SRv6 TE Policy is a tunneling technology developed based on SRv6. An SRv6 TE Policy is a set of candidate paths consisting of one or more segment lists, that is, segment ID (SID) lists. Each SID list identifies an end-to-end path from the source to the destination, instructing a device to forward traffic through this path rather than through an IGP-computed shortest path. The header of a packet steered into an SRv6 TE Policy is augmented with an ordered list of segments associated with that SRv6 TE Policy. As such, other devices on the network can execute the instructions encapsulated into the list.
Headend: node where an SRv6 TE Policy originates.
Color: extended community attribute of an SRv6 TE Policy.

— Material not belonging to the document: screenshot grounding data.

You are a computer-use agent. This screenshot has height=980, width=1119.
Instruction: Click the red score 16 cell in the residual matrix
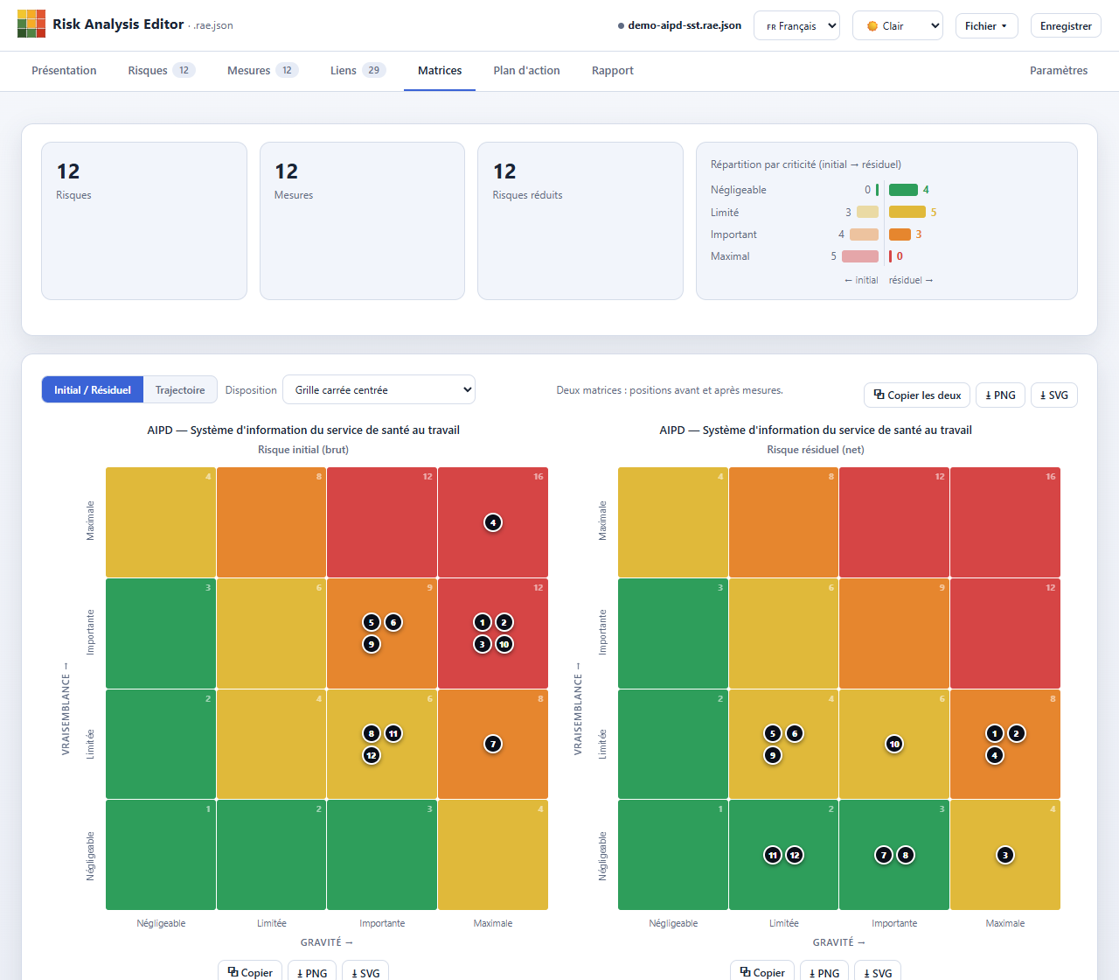[1005, 522]
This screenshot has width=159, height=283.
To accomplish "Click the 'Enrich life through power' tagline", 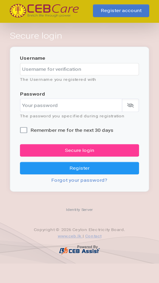I will coord(49,16).
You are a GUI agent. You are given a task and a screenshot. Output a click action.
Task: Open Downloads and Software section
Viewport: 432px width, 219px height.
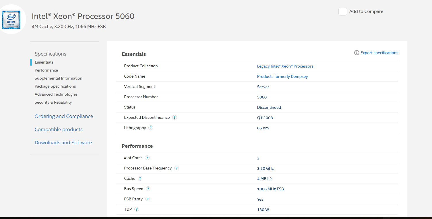(x=63, y=143)
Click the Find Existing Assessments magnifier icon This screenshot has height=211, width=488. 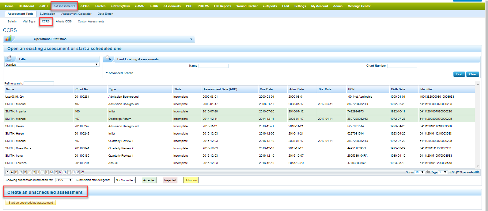(x=108, y=58)
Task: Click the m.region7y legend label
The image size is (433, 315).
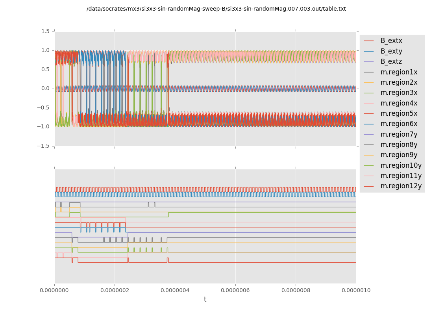Action: pyautogui.click(x=399, y=134)
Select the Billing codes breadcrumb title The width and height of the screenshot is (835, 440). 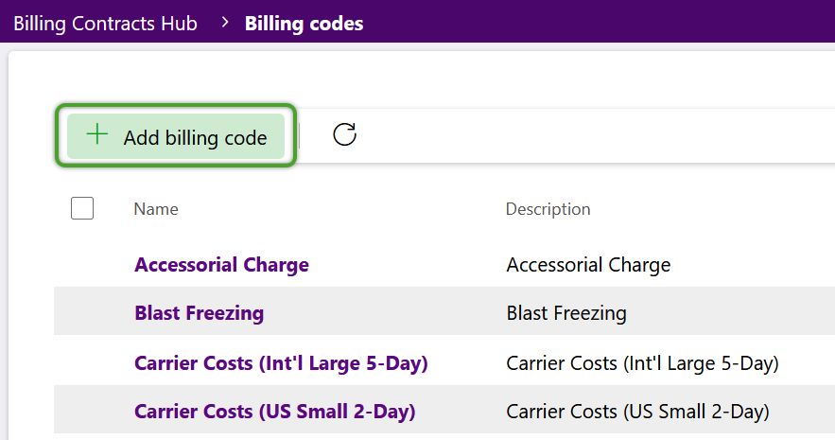point(304,24)
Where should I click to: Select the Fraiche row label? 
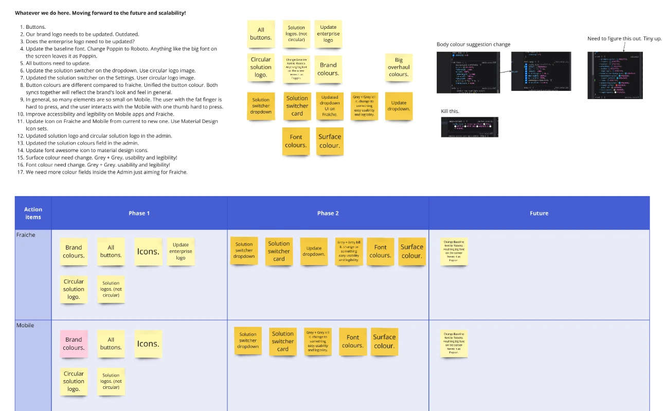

A BGP route can recurse to an SRv6 TE Policy if they have the same color attribute.
Endpoint: destination address of an SRv6 TE Policy.
Color and endpoint information is added to an SRv6 TE Policy through configuration. The headend steers traffic into an SRv6 TE Policy whose color and endpoint attributes match the color value and next-hop address in the associated route, respectively. By defining an application-level network Service Level Agreement (SLA) policy, the color attribute allows network paths to be planned based on specific SLA requirements for services, realizing service value in a refined manner, and helping build new business models.
The SRv6 TE Policy model is the same as the SR-MPLS TE Policy model, as shown in Figure 1. One SRv6 TE Policy may contain multiple candidate paths with the preference attribute. The valid candidate path with the highest preference functions as the primary path of the SRv6 TE Policy.
A candidate path can contain multiple segment lists, each of which carries a Weight attribute. Each segment list is an explicit SID stack that instructs a network device to forward packets, and multiple segment lists can work in load balancing mode.